Echocardiographic Characterization of Female Professional Basketball Players in the US

Author Affiliations
  • 1Division of Cardiology, Columbia University Irving Medical Center, New York, New York
  • 2Heart and Vascular Institute of Texas, Tenet Health Systems, San Antonio
  • 3Division of Cardiology, Emory University School of Medicine, Atlanta, Georgia
  • 4Department of Medicine (Sports Medicine), Hospital for Special Surgery, New York, New York
  • 5National Basketball Association, New York, New York
JAMA Cardiol. Published online June 24, 2020. doi:10.1001/jamacardio.2020.0988
Key Points

Question  What is the spectrum of cardiac remodeling in elite female basketball players?

Findings  In this cross-sectional echocardiographic study of 140 Women's National Basketball Association athletes with mean body surface area of 2.02 m2, left ventricular enlargement was present in 26.0% and right ventricular enlargement in 42.2% of athlete and maximal left ventricular wall thickness was 1.0 cm or greater in 55.7% and greater than 1.3 cm in 0.7% of athletes; 16.0% of athletes met criteria for left ventricular hypertrophy, mean aortic root diameter was 3.1 cm, and only 1.4% of athletes had guideline-defined aortic enlargement.

Meaning  In this study, increased cardiac dimensions except for aortic root were frequently present in Women’s National Basketball Association athletes.

Abstract

Importance  There is a paucity of data detailing cardiac remodeling in female athletes compared with male athletes. The lack of reference cardiac data for elite female basketball players or female athletes of similar size makes it difficult to differentiate athletic remodeling from potential underlying cardiac disorders in this population of athletes.

Objective  To assess cardiac structure and function in elite female basketball players.
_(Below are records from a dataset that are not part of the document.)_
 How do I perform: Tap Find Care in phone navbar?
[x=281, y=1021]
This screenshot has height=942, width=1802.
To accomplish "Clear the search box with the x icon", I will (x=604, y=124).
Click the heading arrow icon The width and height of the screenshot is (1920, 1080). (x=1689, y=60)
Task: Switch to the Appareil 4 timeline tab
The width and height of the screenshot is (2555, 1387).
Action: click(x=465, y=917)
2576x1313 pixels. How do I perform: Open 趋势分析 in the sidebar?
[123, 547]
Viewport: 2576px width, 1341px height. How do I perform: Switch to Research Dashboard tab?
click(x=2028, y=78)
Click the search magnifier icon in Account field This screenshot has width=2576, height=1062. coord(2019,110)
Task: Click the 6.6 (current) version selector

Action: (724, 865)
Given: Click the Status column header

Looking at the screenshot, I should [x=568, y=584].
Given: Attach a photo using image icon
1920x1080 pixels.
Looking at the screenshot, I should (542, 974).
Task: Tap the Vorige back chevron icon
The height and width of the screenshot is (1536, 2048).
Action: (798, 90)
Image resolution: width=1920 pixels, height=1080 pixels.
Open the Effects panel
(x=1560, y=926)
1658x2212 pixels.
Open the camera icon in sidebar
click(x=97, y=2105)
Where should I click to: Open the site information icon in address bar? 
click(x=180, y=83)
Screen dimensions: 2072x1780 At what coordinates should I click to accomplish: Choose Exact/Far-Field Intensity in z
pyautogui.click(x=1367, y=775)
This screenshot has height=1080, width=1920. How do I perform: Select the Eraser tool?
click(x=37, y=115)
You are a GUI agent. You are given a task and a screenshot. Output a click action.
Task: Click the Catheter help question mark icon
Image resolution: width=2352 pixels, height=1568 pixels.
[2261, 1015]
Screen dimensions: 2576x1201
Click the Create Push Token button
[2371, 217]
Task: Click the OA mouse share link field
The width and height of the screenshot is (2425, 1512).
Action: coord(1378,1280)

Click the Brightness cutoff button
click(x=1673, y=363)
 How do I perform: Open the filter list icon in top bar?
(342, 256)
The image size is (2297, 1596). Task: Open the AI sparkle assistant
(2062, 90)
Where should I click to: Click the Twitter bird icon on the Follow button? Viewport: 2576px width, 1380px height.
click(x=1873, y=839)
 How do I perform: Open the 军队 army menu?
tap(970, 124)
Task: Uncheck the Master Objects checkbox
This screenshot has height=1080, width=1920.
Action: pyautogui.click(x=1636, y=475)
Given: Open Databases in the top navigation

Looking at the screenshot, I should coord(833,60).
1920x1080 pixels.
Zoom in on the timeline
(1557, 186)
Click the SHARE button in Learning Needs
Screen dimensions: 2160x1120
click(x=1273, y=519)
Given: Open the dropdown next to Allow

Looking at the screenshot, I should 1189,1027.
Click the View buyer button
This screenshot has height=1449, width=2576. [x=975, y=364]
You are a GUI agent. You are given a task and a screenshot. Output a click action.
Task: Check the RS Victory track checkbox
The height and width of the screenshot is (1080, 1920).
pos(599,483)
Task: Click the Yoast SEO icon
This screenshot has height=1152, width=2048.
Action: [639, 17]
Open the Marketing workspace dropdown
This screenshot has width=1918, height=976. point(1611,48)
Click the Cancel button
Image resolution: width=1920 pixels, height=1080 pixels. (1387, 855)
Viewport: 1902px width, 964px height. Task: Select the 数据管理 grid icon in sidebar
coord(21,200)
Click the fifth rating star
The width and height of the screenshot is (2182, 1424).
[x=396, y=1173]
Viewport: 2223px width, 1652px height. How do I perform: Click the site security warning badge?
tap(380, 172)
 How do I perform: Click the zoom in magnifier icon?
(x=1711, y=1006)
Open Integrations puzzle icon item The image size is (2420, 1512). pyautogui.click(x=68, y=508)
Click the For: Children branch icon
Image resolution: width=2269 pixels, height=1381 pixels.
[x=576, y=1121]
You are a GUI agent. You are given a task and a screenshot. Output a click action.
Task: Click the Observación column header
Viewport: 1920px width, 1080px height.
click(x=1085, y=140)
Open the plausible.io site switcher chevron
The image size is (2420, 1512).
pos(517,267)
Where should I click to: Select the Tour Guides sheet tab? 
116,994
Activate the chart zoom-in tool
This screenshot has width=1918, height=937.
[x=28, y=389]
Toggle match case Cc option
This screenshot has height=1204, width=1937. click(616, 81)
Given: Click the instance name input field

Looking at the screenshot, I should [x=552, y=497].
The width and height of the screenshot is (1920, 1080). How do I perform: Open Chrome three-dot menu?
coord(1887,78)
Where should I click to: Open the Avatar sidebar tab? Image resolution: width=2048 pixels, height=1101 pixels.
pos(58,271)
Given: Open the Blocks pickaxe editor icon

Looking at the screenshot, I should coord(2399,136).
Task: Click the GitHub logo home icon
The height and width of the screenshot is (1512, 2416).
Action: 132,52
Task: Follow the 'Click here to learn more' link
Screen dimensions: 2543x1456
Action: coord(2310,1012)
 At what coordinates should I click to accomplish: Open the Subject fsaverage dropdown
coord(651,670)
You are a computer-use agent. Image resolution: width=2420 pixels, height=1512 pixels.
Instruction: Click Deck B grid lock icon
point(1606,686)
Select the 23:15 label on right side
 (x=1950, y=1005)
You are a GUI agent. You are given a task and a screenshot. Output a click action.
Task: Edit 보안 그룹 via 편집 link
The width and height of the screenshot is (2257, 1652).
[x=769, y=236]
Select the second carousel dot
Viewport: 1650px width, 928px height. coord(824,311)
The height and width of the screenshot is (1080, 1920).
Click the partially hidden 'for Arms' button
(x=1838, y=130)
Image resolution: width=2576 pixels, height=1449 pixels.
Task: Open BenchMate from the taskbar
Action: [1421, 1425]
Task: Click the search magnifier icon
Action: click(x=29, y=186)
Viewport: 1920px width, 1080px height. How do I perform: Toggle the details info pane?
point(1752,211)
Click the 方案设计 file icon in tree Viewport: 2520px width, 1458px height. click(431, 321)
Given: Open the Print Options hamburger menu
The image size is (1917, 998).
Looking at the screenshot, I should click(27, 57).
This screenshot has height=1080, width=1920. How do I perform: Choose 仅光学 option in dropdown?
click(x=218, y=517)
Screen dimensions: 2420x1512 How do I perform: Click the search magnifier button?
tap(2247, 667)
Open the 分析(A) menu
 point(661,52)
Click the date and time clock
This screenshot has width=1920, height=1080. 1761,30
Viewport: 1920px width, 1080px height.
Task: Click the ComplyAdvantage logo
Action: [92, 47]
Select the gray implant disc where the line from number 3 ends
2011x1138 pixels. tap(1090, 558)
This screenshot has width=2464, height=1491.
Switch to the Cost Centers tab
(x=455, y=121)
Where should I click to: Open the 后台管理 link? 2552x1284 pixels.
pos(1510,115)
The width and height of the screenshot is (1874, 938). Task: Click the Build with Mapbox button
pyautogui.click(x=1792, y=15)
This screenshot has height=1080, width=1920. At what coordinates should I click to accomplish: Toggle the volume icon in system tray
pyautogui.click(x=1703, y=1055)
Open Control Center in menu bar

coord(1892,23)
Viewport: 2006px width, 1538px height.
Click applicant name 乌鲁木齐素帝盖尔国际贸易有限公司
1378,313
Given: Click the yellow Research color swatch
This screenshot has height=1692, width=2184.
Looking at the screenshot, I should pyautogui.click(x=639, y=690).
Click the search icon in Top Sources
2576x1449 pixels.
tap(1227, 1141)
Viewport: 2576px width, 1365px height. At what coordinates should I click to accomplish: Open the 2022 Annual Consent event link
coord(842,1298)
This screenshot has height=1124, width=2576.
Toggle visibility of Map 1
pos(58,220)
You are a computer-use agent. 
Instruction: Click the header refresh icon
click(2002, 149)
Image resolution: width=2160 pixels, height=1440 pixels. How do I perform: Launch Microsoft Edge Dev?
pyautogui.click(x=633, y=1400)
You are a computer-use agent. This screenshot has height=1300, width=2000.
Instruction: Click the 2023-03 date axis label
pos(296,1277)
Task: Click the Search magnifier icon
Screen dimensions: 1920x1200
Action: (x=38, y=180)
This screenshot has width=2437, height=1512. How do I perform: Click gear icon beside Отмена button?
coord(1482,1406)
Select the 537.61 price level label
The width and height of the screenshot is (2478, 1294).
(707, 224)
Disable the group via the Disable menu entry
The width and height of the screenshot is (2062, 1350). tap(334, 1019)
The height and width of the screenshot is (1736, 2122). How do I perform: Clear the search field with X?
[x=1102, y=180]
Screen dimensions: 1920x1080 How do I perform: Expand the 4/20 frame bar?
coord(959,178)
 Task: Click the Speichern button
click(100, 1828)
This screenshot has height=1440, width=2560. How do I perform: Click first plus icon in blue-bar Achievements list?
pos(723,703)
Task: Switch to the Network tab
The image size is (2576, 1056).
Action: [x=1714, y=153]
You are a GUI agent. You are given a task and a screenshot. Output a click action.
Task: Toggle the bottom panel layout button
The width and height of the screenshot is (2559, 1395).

Design, Setting, and Participants  This cross-sectional echocardiographic study included 140 Women's National Basketball Association (WNBA) athletes on active rosters for the 2017 season. The WNBA mandates annual preseason stress echocardiograms for each athlete. The WNBA has partnered with Columbia University to annually perform a review of these studies. Data analysis was performed from June 7, 2017, to October 5, 2017.

Main Outcomes and Measures  Echocardiographic variables included left ventricular (LV) dimensions, wall thickness, mass, prevalence of LV hypertrophy, aortic dimensions, right ventricular (RV) dimension, and right and left atrial size. Linear regression was used to assess the associations between cardiac structure and function with body size quantified as body surface area (BSA) in the primary analysis.

Results  A total of 140 female athletes (mean [SD] age, 26.8 [3.9] years; 105 [75.0%] African American) participated in the study. Mean (SD) athlete height was 183.4 (9.0) cm, and mean (SD) BSA was 2.02 (0.18) m2. Compared with guideline-defined normal values, LV enlargement was present in 36 athletes (26.0%) and 57 athletes (42.2%) had RV enlargement. There was a linear correlation between LV and RV cavity sizes and BSA extending to the uppermost biometrics (LV cavity size: r, 0.48; RV cavity size: r, 0.32; P < .001 for both). Maximal left ventricular wall thickness (LVWT) ranged from 0.6 to 1.4 cm, with 78 athletes (55.7%) having LVWT of 1.0 cm or greater and only 1 athlete (0.7%) having LVWT greater than 1.3 cm. Twenty-three athletes (16.4%) met the criteria for left ventricular hypertrophy (LVH) (>95 g/m2). Eccentric LVH was present in 16 athletes (69.6%), concentric LVH in 7 athletes (30.4%), and concentric remodeling in 27 athletes (19.3%). Mean aortic root diameter was 3.1 cm (95% CI, 3.0-3.2). Only 2 athletes (1.4%) had guideline-defined aortic enlargement compared with a range of 18% to 42% for left and right ventricular and atrial enlargement.

Conclusions and Relevance  In this study, increased cardiac dimensions were frequently observed in WNBA athletes. Both BSA and physiologic remodeling affected cardiac morphologic findings. This study may provide a framework to define the range of athletic cardiac remodeling exhibited by elite female basketball players.